Metabolomics evaluation of the photochemical impact of violet-blue light (405 nm) on ex vivo platelet concentrates.

Jinchun Sun, Neetu Dahiya, Thomas Schmitt, Caitlin Stewart, John Anderson, Scott MacGregor, Michelle Maclean, Richard D Beger, Chintamani D Atreya
Author Information
  1. Jinchun Sun: Division of Systems Biology, National Center for Toxicological Research, United States Food and Drug Administration, 3900 NCTR Road, Jefferson, AR, 72079, USA. Jinchun.Sun@fda.hhs.gov.
  2. Neetu Dahiya: Office of Blood Research and Review, Center for Biologics Evaluation and Research, United States Food and Drug Administration, Silver Spring, MD, USA.
  3. Thomas Schmitt: Division of Systems Biology, National Center for Toxicological Research, United States Food and Drug Administration, 3900 NCTR Road, Jefferson, AR, 72079, USA.
  4. Caitlin Stewart: The Robertson Trust Laboratory for Electronic Sterilization Technologies, Department of Electronic and Electrical Engineering, University of Strathclyde, Glasgow, UK.
  5. John Anderson: The Robertson Trust Laboratory for Electronic Sterilization Technologies, Department of Electronic and Electrical Engineering, University of Strathclyde, Glasgow, UK.
  6. Scott MacGregor: The Robertson Trust Laboratory for Electronic Sterilization Technologies, Department of Electronic and Electrical Engineering, University of Strathclyde, Glasgow, UK.
  7. Michelle Maclean: The Robertson Trust Laboratory for Electronic Sterilization Technologies, Department of Electronic and Electrical Engineering, University of Strathclyde, Glasgow, UK.
  8. Richard D Beger: Division of Systems Biology, National Center for Toxicological Research, United States Food and Drug Administration, 3900 NCTR Road, Jefferson, AR, 72079, USA.
  9. Chintamani D Atreya: Office of Blood Research and Review, Center for Biologics Evaluation and Research, United States Food and Drug Administration, Silver Spring, MD, USA.
PMID: 37855954 DOI: 10.1007/s11306-023-02050-6

Abstract

INTRODUCTION: Microbicidal violet-blue light in the visible spectrum (405 nm) has been under evaluation for pathogen inactivation in ex vivo human plasma and platelets (PLTs) stored in plasma.
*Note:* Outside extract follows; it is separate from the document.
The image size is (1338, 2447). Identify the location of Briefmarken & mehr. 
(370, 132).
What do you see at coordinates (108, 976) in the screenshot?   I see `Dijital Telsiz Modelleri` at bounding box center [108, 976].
Results to date have demonstrated that several blood-borne infectious disease-causing pathogens can be successfully reduced to significantly low levels in the light-treated plasma and PLTs.
METHOD: In order to evaluate whether the microbicidal 405 nm light is safe for the treatment of PLT concentrates for pathogen inactivation, LC/MS-based metabolomics analyses were performed to evaluate the overall impact of 405 nm violet-blue light treatment on ex vivo PLT concentrates suspended in plasma and on plasma itself, and to identify metabolome changes in intra-platelet and extra-cellular medium (i.e., plasma).
RESULTS: The metabolomics data identified that platelet activating factors (PAFs), agonists and prostaglandins, which can influence PLT basic functions such as integrity, activation, and aggregation potential were unaltered, suggesting that 405 nm light illumination is safe regarding PLT basic functions. Distinct increases in hydroxyl fatty acids and aldehydes, as well as decreases in antioxidant metabolites indicated that reactive oxygen species (ROS) were generated at high levels after only one hour of exposure to 405 nm light. Distinctly changed endogenous photosensitizer metabolites after 1 h of light exposure provided good evidence that 405 nm light was an effective microbicide acting through ROS mechanism and no external additive photosensitizers were required.

Keywords

Ex vivo platelet concentrates Functional consequences Metabolomics Pathogen reduction technologies Reactive oxygen species Violet-blue light (405 nm)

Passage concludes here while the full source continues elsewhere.